So yeah, I've been spending a lot of time driving for my job lately, which means plenty of time for contemplation, and this quiz is the result haha
Below the cut you'll find the list of books/descriptions that I included as my quiz results, in case you want to know what the other books are, or if you don't feel like answering a few questions, which honestly is fair. It's also my first time making a quiz, so there's a really high chance that I've done a terrible job weighting the answers and everyone will get the same book LOL
Swallows and Amazons by Arthur Ransome
This is a old children's classic that I only read in recent years. I fell in love with the adventures and shenanigans of this sibling group spending their summer sailing around a small lake in England, camping out on an island, and battling against a rival boat. The best part? It's actually the first book in a series, and all 12 of these books are equally delightful.

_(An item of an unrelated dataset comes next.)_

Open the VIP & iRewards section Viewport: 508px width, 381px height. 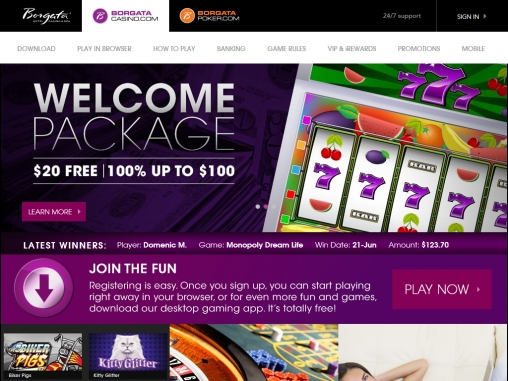click(x=352, y=49)
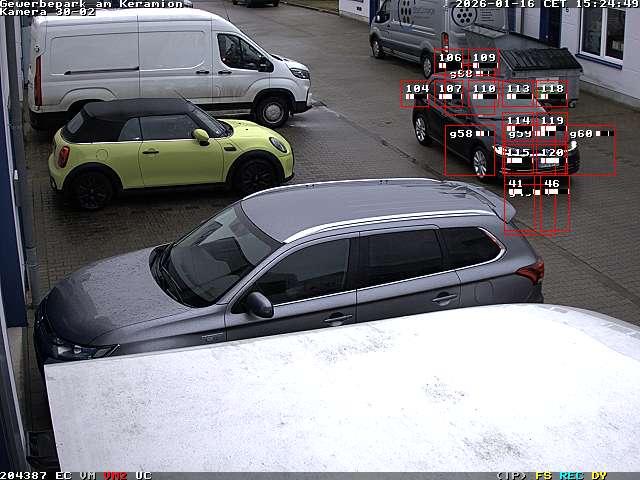Image resolution: width=640 pixels, height=480 pixels.
Task: Click the yellow FS status indicator
Action: click(x=543, y=475)
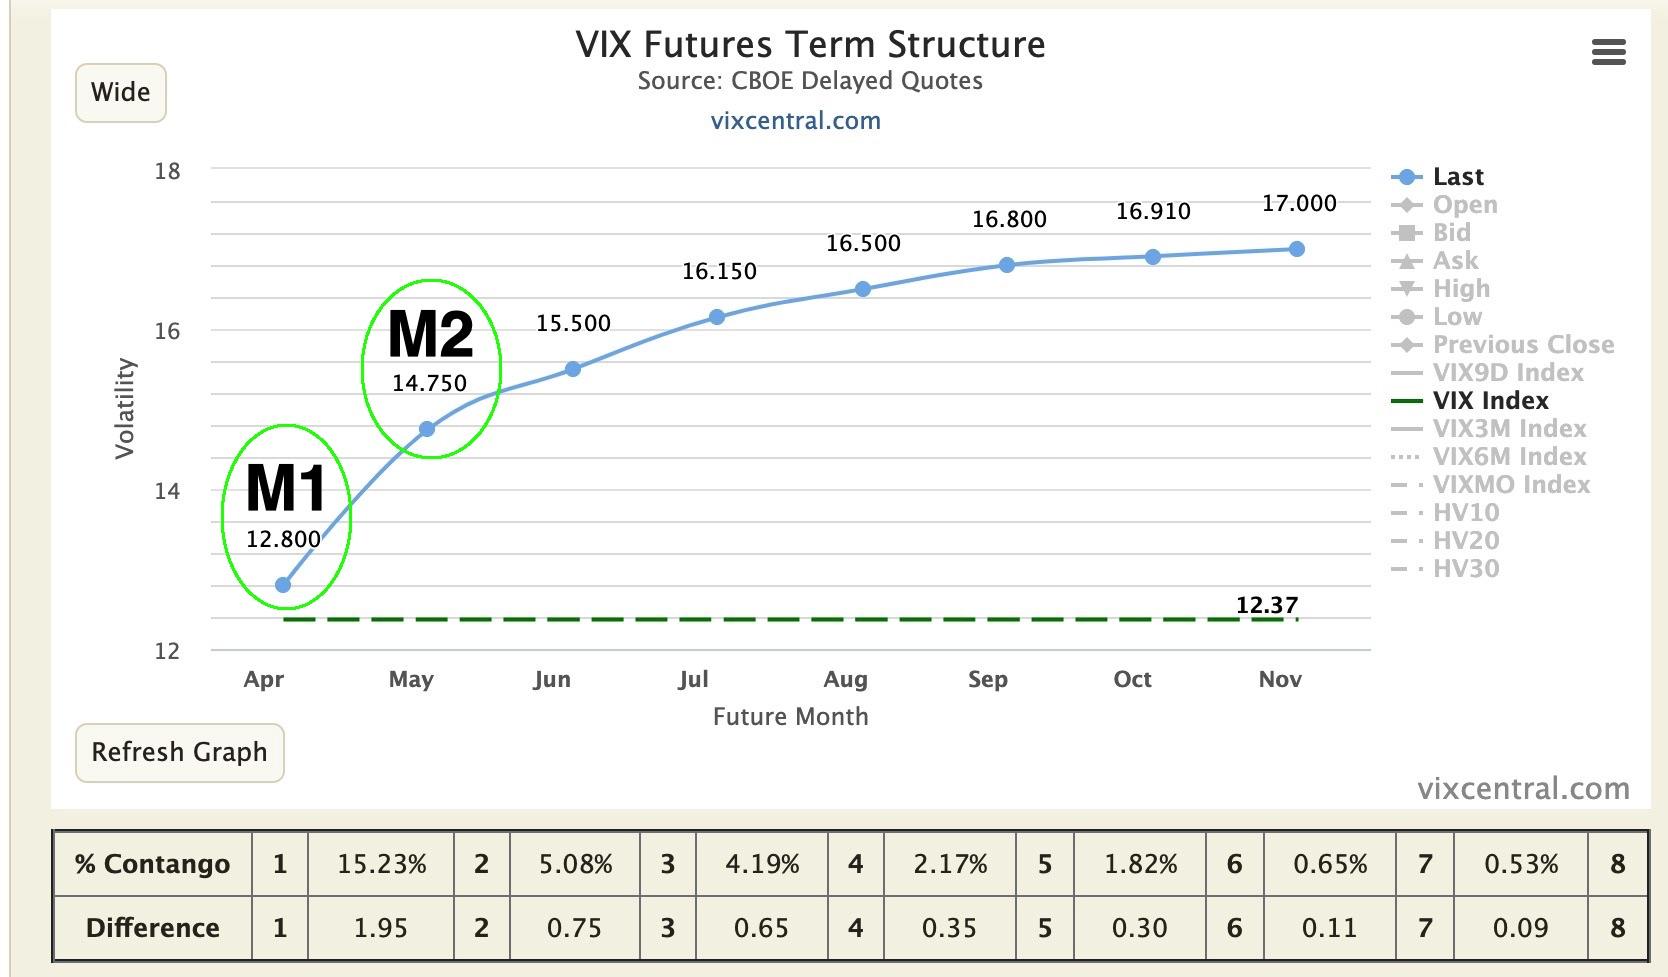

The Hundred and One Dalmatians by Dodie Smith
If you've only ever seen Disney versions of this story, you are SO missing out! This story is a delight from beginning to end, full of fun and adventure and so many more characters than the movies include. Smith's wry humor really shines. To me, this is a Christmasy book and I read it almost every December. PLEASE NOTE: You MUST find an edition illustrated by Janet and Anne Grahame-Johnstone!!! It is a CRIME for this book to ever be published without them!!!

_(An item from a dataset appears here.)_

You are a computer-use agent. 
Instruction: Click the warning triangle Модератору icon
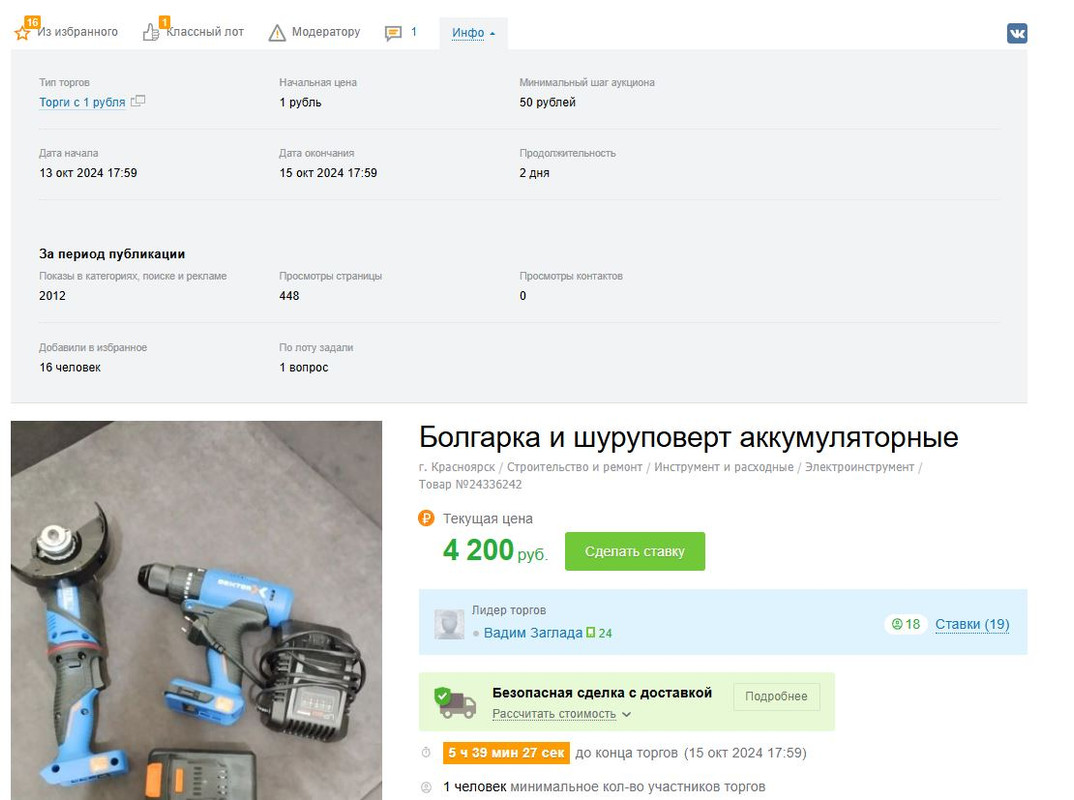coord(277,32)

The Velvet Room by Zilpha Keatley Snyder
This one may be a little hard to get a hold of as it has been out of print for a while. Set during the Depression, Robin's family finds a job at a fruit orchard in California. I first read this when I was around 11, and Robin's desire to have her own secret place where she could just be quiet and by herself really resonated with me. There's a lovely story here of friendship, overcoming prejudices, and what it means to be part of a family. Does everything get tied with a possibly too-neat bow at the end? Yes, but that's yet another reason that I love it.
The Snark-Out Boys and the Avocado of Death by Daniel Pinkwater
This book was hard to link things to, so I'm wondering if anyone will even end up getting this as a result. It's just completely its own thing - definitely the most marmite book on this list. You'll either think this is the most hilarious thing you've ever read, or the stupidest. It's completely bonkers from first page to last. Pinkwater wrote tons and tons of books, but if you enjoy this one, put Borgel on your list as well, as it's my other favorite of his.

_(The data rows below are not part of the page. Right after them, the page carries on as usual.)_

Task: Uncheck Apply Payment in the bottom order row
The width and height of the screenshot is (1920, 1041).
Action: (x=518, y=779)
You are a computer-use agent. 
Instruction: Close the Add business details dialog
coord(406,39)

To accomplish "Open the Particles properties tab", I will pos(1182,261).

The Blue Castle by L.M. Montgomery
Thankfully, I've been seeing this book get a lot more love in recent years. While I dearly love the Anne books (and almost chose Rilla of Ingleside for this slot, since I think it can be read as a stand-alone), this one is lovely because it's just its own little story. Valancy is one of my favorite book heroines of all time. I will say that this book starts sad as Montgomery shows us how grey and difficult Valancy's life is - but then things turn around and the rest of the book is just so much fun. It's a romance, but it's really more about Valancy embracing life and I love it.
Snow Dog by Jim Kjlegaard
Kjelgaard wrote all kinds of books about outdoor life, hunting, trapping, and dogs. They aren't for everyone, but I absolutely devoured them growing up and still return to several of them for regular rereads. While Snow Dog includes a trapper named Link, the real focus of the story is on the feud between a crafty wolf and a half-wild dog. It gets pretty intense. If you like it, there's a sequel called Wild Trek, another favorite of mine - Link and the dog head even further into the wilderness to try and rescue two men who crashed a small plane. It's SO exciting!!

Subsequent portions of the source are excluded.